Бахолдин глядел на нее, и вдруг, внезапно и ярко, с неожиданной остротой открылись ему пустота и ненужность всей его жизни. Карьера, ордена, академический значок и аксельбанты, предательство и подсиживание своих товарищей, измена Государю, раболепство перед жидами и хамами, лесть толпе и подслуживание «народу», кучке хулиганов и мерзавцев, – все, чем жил он всю свою жизнь, было совсем не то, что надо. Бахолдин с удивившим его самого равнодушием думал теперь обо всем этом. Не нужны были деньги. Не нужен был почет… Не нужны и женщины… К чему они?

Мрак надвигался. Все исчезло в этом мраке. Предметы, образы прошлого, мысли о будущем. Потухли отблески света на никелевых кранах умывальника. Он исчез и слился с коричневым сумраком. Не стало видно зеркального шкапа. В овале света стояла кушетка – последний оплот против тьмы. Сейчас и ее зальет тьмою.

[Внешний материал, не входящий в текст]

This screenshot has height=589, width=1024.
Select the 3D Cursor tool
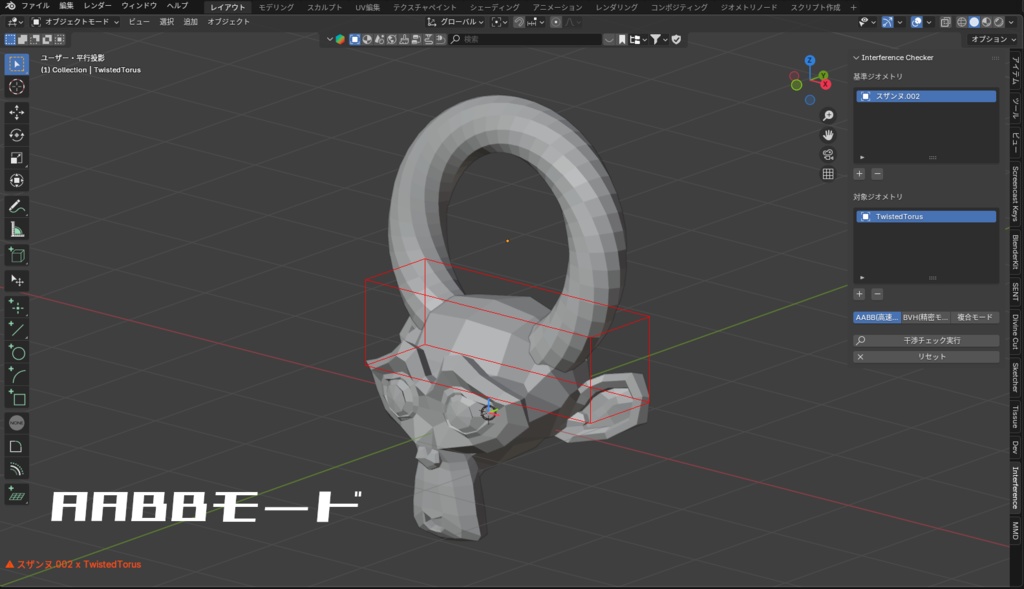[15, 87]
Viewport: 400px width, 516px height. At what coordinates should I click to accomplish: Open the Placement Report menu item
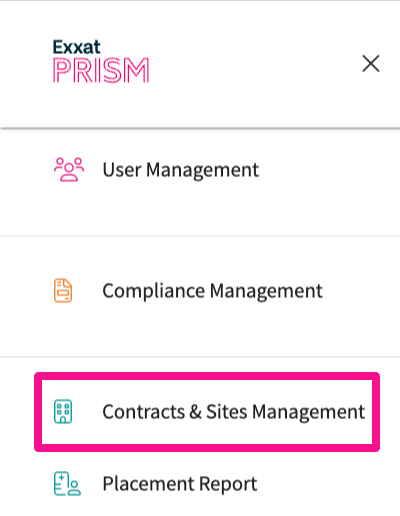pos(200,484)
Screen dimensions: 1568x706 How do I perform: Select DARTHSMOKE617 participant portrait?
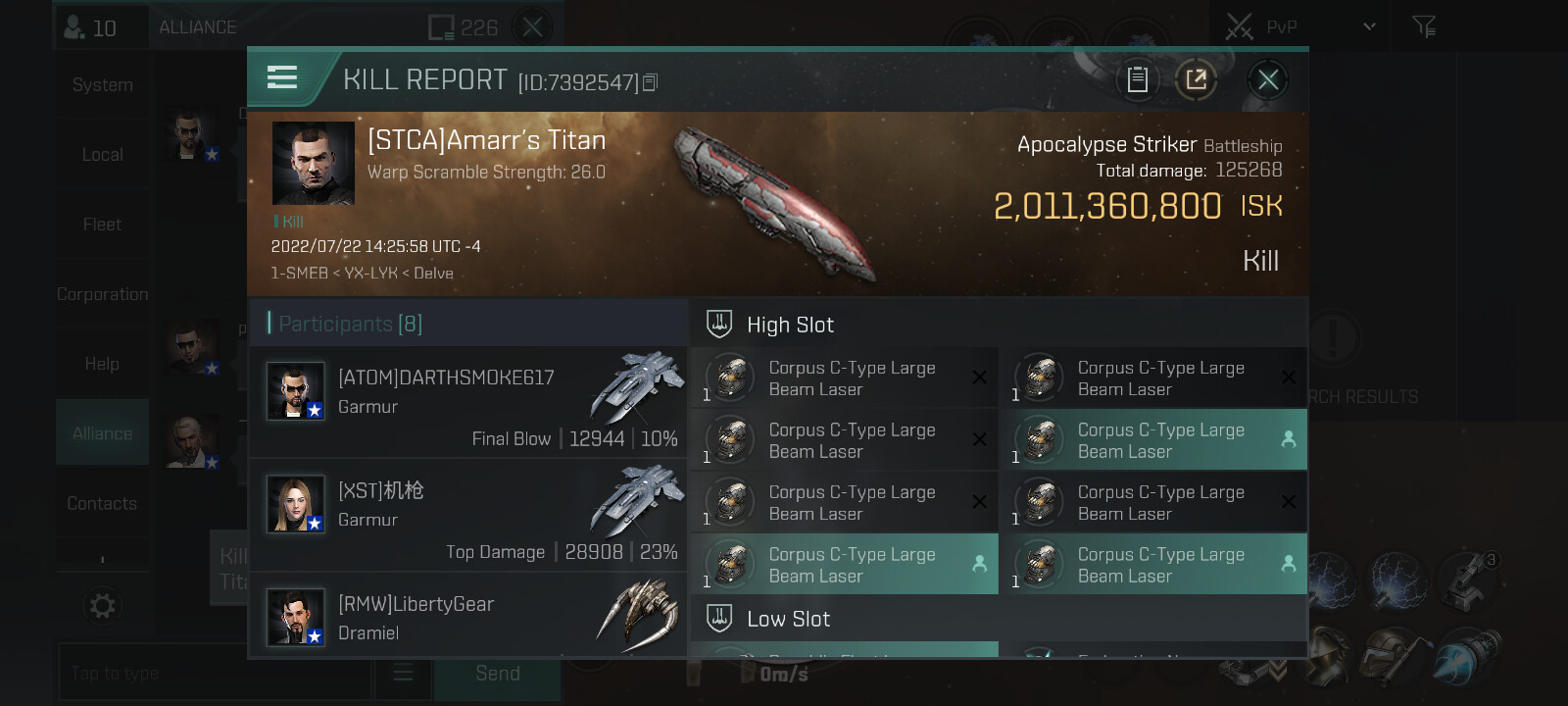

«Стоит ли волноваться, – подумал Бахолдин. – Все так просто. Захватит темнота. Ничего не будет. Ничего и не надо… Ни золота, ни чинов, ни женщин, ни вообще людей. Подохну и конец… Вот Ядринцев верит в чудеса. Бога везде видит… Птица поет – Бог… Дерево стоит – Бог».

Прояснившаяся на мгновение мысль потускнела опять. Так догорающий костер вспыхивает последними порывами пламени. Вспыхнет пламя и упадет, чтобы снова вспыхнуть еще короче.

«Не верю я Ядринцеву. Святоша… Елейный человек… Врет он про чудо и про Бога… Никакого Бога нет… И не может быть… Наука доказала… Ему хочется верить, он и верит… Что такое религия?.. Опиум… сладкий… дурманящий опиум… Священники, пение, золото икон… Гашиш… Гашиш… Нет… просто, – шиш». Бахолдин тяжело вздохнул.